Health

«In Medicine, 40% of the names have Greek origin»

Jose Alfonso Ballesteros Fernandez (Zamora, 1944) is an internist, a tenured academic at the Royal Academy of Medicine of the Balearic Islands, of which he was president, and former director of the Fundación Patronat Científic del Col legi de Metges, which will host the presentation next Wednesday, January 18 from his book The language of medicineawarded the Camilo José Cela Award for Medical Humanities 2022.

It is not the first time that he deals with the language of Medicine…
—Many years ago in an inaugural session of the Royal Academy I already discussed this topic.

In the book, have you updated what you explained then or has the subject hardly evolved?
—Language evolves every day, although since the first conference the book has changed relatively little, but the focus has been deeper. The text is not very long because otherwise people will not read it, as Baltasar Gracián said: the good, if brief, is twice as good.

What do we find inside?
—It has three very different parts. A first that is the creation of the language of Medicine 2,500 years ago from classical Greece, with the famous Hippocrates, to the present day. A review of the classic authors is made through the works that have made a dent in Medicine. In the second part I talk about the phenomenon of English because in our time it has been seen as a lingua franca, with its advantages and disadvantages. Among them are bad translations, there are many ‘false friends’ for example ‘current’ in English means ‘real’; ‘flu’ is ‘spasm’; ‘medicineman’ is ‘healer’… And those who don’t know the language well make incorrect translations.

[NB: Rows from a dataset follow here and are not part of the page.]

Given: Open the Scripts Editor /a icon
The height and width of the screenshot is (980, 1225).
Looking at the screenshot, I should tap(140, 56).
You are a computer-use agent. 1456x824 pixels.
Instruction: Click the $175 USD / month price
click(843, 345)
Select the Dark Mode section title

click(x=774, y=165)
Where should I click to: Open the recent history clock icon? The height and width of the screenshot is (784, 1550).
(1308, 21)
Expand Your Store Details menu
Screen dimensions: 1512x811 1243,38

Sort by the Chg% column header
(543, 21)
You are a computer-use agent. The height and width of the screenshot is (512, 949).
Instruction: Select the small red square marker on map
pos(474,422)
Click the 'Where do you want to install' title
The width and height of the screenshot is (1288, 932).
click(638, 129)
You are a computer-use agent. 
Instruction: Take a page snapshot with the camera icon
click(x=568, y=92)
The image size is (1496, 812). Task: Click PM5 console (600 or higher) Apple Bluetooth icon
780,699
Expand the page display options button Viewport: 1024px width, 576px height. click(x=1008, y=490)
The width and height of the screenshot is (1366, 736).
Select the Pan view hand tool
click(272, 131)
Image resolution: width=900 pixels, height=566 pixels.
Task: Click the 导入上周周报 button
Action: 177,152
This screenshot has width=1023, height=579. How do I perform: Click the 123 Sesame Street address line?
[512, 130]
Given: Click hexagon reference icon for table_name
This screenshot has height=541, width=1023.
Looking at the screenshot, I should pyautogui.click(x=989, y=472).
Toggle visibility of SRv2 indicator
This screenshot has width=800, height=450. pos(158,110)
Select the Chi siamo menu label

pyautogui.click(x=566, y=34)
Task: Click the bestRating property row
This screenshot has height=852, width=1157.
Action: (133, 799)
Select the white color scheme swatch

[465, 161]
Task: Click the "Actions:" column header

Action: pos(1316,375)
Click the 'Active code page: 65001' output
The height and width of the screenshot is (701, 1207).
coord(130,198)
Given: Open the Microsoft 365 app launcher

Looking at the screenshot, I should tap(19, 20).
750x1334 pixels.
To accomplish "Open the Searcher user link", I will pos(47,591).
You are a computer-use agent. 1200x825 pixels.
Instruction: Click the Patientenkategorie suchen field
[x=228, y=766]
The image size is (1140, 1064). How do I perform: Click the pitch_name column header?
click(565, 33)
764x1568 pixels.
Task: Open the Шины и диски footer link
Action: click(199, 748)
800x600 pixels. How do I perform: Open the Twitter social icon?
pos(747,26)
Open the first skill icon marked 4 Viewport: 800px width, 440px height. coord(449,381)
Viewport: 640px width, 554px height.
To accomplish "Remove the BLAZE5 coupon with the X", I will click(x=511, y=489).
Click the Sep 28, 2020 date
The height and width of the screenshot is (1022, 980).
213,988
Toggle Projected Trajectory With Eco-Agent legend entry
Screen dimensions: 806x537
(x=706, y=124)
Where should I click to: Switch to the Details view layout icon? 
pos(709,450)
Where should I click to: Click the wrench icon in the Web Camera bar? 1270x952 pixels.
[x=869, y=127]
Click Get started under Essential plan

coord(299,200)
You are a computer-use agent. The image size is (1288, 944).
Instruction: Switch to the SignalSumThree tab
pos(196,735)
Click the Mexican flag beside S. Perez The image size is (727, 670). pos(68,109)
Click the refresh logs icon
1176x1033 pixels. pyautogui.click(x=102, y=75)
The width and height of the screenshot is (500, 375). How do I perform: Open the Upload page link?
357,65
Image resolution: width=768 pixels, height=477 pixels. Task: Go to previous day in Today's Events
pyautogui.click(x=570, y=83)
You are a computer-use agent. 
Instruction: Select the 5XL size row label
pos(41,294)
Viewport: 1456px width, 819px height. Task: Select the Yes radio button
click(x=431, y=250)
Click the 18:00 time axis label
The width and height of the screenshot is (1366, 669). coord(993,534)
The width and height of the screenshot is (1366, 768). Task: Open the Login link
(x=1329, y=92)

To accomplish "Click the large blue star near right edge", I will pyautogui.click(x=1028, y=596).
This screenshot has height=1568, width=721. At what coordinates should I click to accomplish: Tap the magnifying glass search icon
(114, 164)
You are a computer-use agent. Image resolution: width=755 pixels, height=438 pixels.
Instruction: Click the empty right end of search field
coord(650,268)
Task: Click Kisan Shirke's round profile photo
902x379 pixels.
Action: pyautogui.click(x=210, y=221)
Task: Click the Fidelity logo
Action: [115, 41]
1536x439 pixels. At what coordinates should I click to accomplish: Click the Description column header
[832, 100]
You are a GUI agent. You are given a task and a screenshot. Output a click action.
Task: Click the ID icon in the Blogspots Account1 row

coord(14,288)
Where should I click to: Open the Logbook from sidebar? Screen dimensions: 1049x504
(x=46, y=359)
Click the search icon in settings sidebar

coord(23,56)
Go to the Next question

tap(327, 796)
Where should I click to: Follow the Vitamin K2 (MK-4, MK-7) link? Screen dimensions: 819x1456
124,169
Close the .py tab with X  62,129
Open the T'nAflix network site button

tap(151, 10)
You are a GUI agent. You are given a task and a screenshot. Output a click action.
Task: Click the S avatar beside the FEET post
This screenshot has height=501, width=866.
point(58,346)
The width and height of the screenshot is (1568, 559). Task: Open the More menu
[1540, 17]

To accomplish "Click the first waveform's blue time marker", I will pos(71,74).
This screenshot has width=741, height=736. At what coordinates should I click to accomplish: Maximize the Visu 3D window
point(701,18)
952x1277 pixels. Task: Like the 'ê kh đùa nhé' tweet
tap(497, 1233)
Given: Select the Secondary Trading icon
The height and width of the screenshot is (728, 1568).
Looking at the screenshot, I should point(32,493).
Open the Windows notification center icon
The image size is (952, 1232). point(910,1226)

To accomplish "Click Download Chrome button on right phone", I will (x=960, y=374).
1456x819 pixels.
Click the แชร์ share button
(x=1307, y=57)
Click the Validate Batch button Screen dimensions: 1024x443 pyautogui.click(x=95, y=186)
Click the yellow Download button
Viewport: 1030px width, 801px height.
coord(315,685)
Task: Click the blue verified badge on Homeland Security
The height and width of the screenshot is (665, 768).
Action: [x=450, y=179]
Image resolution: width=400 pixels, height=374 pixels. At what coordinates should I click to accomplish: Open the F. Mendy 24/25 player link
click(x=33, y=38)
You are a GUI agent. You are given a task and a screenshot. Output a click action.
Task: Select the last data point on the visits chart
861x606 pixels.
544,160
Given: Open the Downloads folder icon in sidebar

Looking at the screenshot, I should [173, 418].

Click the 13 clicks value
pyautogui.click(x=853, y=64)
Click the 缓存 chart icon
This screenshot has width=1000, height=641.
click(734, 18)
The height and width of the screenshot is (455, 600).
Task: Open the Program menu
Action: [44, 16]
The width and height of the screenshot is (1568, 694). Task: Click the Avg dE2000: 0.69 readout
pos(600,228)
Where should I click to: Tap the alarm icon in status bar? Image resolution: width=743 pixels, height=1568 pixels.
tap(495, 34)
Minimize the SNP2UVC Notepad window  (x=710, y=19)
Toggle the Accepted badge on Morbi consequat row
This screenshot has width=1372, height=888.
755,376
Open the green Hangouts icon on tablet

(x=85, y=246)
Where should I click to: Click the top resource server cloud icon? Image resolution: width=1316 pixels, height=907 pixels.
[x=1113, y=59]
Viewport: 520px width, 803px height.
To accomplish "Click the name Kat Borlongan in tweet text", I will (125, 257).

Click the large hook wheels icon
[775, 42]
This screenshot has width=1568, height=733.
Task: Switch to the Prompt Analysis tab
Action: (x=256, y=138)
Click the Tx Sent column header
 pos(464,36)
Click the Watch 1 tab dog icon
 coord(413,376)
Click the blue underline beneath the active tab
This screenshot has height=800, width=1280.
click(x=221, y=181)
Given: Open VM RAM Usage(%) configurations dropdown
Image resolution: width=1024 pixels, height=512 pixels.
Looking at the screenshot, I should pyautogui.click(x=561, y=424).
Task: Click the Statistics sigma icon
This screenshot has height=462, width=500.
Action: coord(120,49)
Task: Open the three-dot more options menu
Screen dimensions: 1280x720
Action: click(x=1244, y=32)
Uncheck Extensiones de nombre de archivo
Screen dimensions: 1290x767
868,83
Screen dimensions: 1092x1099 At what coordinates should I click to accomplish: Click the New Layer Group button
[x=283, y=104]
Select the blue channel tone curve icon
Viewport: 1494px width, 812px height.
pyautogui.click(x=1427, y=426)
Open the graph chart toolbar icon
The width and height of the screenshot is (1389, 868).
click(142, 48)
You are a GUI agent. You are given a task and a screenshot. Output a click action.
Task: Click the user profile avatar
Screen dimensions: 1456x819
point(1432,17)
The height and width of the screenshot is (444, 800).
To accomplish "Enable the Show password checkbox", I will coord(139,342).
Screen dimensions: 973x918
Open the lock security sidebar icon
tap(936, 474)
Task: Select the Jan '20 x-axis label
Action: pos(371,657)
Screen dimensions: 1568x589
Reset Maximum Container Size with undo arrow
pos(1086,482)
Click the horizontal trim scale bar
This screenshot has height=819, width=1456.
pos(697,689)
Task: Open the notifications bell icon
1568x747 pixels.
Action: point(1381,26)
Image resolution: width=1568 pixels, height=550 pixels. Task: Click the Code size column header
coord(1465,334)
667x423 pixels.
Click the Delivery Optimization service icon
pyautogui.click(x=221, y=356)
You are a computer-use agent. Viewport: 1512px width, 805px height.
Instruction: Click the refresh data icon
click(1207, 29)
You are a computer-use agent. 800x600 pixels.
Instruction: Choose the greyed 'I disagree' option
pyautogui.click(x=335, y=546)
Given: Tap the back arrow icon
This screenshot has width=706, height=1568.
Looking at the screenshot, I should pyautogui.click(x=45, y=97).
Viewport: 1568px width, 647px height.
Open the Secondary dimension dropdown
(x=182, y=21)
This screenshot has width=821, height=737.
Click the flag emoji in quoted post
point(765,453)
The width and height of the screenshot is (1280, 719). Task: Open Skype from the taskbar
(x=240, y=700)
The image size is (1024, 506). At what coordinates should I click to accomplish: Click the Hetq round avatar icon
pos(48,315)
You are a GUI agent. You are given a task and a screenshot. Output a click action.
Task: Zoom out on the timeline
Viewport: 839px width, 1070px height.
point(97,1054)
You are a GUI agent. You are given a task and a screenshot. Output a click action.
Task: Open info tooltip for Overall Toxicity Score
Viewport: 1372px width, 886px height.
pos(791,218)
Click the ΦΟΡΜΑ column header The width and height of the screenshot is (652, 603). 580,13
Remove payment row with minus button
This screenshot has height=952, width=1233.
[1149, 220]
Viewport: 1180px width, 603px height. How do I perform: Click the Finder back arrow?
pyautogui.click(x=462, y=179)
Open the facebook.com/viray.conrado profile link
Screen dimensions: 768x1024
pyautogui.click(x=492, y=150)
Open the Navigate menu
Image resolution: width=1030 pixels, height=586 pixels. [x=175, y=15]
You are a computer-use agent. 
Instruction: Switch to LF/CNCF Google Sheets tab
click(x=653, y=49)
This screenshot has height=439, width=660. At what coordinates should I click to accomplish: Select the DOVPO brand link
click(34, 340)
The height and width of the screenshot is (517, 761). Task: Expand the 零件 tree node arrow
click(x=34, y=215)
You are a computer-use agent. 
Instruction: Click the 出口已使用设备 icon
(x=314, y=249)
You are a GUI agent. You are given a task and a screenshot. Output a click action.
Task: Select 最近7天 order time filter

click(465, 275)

Is English now like the Esperanto of Medicine?
—By the way, Esperanto was invented by a doctor, Ludwik Lejzer Zamenhof, who lived in an area where many languages ​​were spoken. In the history of Medicine there are many doctors who have been prominent writers, such as Arthur Connan Doyle, Gregorio Marañón… I mention them in the book.

He said that the text had three different parts….
—Yes, the second was the adaptation from English and the irruption of Spanglish… And finally, the third part of the book deals with the abuses of language that occur in Medicine, such as barbarisms, proper names (a disease can be designated by the name of its discoverer, such as Alzheimer’s) and capital letters because in English they use more than enough, initials and acronyms, numbers…

Does someone who studies Medicine have to be fluent in English?
—I would say that nowadays it is practically essential to at least read it. I am from a time when they taught French and I realized that I had to know it. Something similar occurs to what happened at the beginning of the 19th century when the dominant lingua franca was French. Ramón y Cajal gave the entrance speech for the Nobel Prize in that language. Years later he recognized that if someone wanted to be up-to-date in Medicine, he had to know German. The importance of English is from the First World War.

What do you think of the name given to the latest subvariants of COVID, BA.5 or kraken?
—It is the abuse of the acronyms that I was telling you. Classically, the names were put in Greek and only the Americans have broken this tradition, many times they use English expressions, there is one that sounds bad, hairy cell leukemia, in classical language it would have been said hairy cell leukemia. In Medicine, for example, there are no names in German, the Central Europeans were very respectful of history and all the names were taken from Greek and Latin.

For example ‘stroke’?
—It’s Greek and means hit. It is a very expressive word because it encompasses the two possibilities: hemorrhage and thrombosis and indicates acuteness because it appears suddenly.

I’ll ask you about the two in fashion: flu and COVID.
—It is one of the few that we have translated because the word flu already exists in English, it means spasm. COVID is an acronym for COronaVIrus Disease and must be said in the feminine because it is a disease. However, we say AIDS in the masculine because it is a syndrome. But sometimes the acronyms acquire enough personality to become words, since it is already accepted by the Royal Academy of Language.

So the base of the denominations in Medicine is the classical language?
—40% are of Greek origin, although they may be one of those who later used their system. The purpose is to be universal. 30% is of Latin origin because they had a lot of influence in the Middle Ages. Little Arabic, Spanish and a little more in English. The importance of languages ​​can be measured by medical vocabulary.

Spanish is very coarse.
—The dictionary of the Spanish language has around 100,000 terms and the RAE’s medical terms dictionary has 52,000.